China Finds Poor Quality on Its Store Shelves (No Shit)
SHANGHAI, July 4 — China said on Wednesday that nearly a fifth of the food and consumer products that it checked in a nationwide survey this year were found to be substandard or tainted, underscoring the risk faced by its own consumers even as the country’s exports come under greater scrutiny overseas.
Regulators said the broad survey of foods, agricultural tools, clothing, women and children’s products and other types of goods turned up sizable quality and safety failure rates for products that are sold domestically.
The government said, for instance, that canned and preserved fruit and dried fish contained excessive bacteria; that 20 percent of the fruit and vegetable juice surveyed was deemed substandard, and that some children’s products were defective or laced with harmful chemicals.
The announcement came in the midst of a growing scandal over the quality and safety of Chinese-made exports and follows a series of international recalls involving everything from contaminated pet food ingredients and counterfeit toothpaste to toxic toys, defective tires and contaminated seafood.
The General Administration of Quality Supervision, Inspection and Quarantine said the survey, conducted in the first half of this year, showed quality and safety improvements compared with conditions in the period a year earlier. But the announcement also suggested that Chinese consumers are at serious risk of being harmed by purchasing tainted foods, substandard goods and suspect or defective equipment.
Regulators said, in effect, that goods sold in China were far more hazardous than the exports that were driving the country’s economic growth and now partly the subject of safety and quality debates.
Li Yuanping, a regulatory official, told the state-run Xinhua News Agency last month that “99 percent of the food exported to the United States was up to safety standards over the past two years, which is a very high percentage.”
But regulators in the United States, Europe and other countries are growing increasingly concerned about quality and safety failures involving Chinese made goods.
Last week, the Food and Drug Administration said it would block certain types of Chinese-made seafood, including shrimp, eel and catfish, from entering the United States unless it was certified to be safe.

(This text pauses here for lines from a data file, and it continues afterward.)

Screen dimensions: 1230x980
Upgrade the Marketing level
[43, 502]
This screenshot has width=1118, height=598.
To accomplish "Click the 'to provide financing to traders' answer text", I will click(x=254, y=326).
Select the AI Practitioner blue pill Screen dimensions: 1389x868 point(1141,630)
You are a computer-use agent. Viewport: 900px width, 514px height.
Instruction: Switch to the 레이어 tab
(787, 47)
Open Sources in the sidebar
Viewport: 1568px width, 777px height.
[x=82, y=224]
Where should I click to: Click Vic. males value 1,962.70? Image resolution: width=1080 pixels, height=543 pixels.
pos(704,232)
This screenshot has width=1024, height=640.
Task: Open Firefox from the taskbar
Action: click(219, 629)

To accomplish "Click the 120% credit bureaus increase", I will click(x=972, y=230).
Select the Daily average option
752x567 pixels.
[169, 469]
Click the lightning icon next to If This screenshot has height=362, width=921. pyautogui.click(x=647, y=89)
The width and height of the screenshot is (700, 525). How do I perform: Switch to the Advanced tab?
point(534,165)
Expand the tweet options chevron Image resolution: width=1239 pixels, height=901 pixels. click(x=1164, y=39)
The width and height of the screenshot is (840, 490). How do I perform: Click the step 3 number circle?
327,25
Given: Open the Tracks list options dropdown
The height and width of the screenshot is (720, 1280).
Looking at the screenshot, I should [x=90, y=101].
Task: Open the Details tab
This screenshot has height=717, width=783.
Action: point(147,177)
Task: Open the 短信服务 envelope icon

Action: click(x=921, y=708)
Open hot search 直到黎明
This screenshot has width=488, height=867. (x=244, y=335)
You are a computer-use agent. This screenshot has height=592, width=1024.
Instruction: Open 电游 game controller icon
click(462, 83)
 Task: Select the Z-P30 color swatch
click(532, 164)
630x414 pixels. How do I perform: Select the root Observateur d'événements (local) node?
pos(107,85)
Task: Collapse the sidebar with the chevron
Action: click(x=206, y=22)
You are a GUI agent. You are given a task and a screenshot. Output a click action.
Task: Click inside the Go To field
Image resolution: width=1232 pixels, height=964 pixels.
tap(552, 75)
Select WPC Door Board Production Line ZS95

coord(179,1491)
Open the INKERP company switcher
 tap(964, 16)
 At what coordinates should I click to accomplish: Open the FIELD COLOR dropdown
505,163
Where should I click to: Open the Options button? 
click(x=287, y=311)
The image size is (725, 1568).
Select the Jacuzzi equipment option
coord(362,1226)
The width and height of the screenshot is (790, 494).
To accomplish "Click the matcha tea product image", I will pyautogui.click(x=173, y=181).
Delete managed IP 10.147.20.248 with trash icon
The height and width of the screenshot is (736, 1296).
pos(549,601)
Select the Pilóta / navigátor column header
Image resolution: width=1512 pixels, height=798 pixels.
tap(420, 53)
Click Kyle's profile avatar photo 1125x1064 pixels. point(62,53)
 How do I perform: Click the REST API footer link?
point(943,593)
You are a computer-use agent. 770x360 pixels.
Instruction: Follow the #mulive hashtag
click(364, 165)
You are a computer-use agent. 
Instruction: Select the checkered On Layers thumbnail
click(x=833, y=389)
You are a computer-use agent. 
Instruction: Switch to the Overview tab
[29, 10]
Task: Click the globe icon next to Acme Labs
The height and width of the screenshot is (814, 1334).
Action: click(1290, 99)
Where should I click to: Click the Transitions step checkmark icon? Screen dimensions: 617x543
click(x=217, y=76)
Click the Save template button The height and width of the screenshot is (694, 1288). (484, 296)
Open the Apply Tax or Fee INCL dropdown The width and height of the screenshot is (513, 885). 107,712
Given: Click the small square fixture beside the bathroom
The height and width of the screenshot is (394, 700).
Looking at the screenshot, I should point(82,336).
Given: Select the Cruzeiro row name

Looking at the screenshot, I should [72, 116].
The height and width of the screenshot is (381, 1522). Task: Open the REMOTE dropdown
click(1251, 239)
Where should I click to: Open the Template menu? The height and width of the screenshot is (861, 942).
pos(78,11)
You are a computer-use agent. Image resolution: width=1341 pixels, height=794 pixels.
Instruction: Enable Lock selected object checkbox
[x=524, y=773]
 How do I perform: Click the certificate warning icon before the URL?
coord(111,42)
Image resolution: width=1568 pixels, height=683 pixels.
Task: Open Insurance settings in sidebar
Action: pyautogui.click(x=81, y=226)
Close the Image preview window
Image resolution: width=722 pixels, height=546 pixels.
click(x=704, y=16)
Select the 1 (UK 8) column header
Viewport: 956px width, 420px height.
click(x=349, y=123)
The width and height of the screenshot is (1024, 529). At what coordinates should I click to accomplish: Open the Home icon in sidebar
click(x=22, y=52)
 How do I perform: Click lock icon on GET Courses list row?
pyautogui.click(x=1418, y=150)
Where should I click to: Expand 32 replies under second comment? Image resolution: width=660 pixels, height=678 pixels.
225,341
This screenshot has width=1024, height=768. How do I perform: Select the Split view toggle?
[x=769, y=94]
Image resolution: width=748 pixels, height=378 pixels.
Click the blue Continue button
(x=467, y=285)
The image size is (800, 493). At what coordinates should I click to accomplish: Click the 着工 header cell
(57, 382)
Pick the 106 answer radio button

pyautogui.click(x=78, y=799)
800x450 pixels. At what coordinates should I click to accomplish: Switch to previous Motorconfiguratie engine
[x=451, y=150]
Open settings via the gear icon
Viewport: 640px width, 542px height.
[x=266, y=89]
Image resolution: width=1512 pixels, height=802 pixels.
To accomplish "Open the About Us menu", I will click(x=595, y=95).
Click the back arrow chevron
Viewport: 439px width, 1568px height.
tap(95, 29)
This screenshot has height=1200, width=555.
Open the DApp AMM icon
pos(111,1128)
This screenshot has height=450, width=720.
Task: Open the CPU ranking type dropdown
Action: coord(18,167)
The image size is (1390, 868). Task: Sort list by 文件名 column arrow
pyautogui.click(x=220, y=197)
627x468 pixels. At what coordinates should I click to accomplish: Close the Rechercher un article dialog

American regulators say they were forced to act after witnessing a sharp rise this year in the number of seafood products contaminated with carcinogens or excessive antibiotic residues.
Facing a storm of criticism, China has repeatedly defended the quality and safety of its food and the goods it exports. But regulators have also moved to crack down on fake and poor-quality foods and consumer products.
Nearly every week for the last several months, the government and China’s state-controlled media have provided more evidence of how widespread are the quality and safety problems in this country, despite signs of progress in many areas of commerce.
During the last month, regulators and quality inspectors say they have discovered candied fruit with 63 times the permitted amount of sweetener; excessive additives and preservatives in nearly 40 percent of the children’s snacks surveyed in western Guangxi province; fake human blood protein at hospitals; and food tainted with formaldehyde, illegal dyes and industrial wax.
Last week, the government even said it had shut about 180 food factories nationwide because of food safety violations. From December to May, regulators said they uncovered 23,000 cases involving fake or low-quality food.
Experts say aggressive and opportunistic entrepreneurs continue to take advantage of the country’s chronically weak enforcement of regulations, choosing to blend fake ingredients into products; to sign contracts agreeing to sell one product only to later switch the raw materials for something cheaper; and to doctor, adulterate or even color foods to make them look fresher or more appetizing, when in fact they might be old and stale.
In its report released on Wednesday, the government said 80.9 percent of the food and other products checked in a nationwide survey met safety standards, and that this rate was higher than a year earlier, when about 78 percent of the good surveyed were deemed safe.
The government said that more than 3,000 types of food had been checked nationwide and that thousands of companies were examined.
But regulators offered few details about why certain goods failed the quality and safety standards or how dangerous the products might be.
The government did, however, say baby formula and baby clothing did not meet the safety standards, that animal feed, fertilizer and agricultural equipment were defective and that many food items were mislabeled or heavily colored by additives.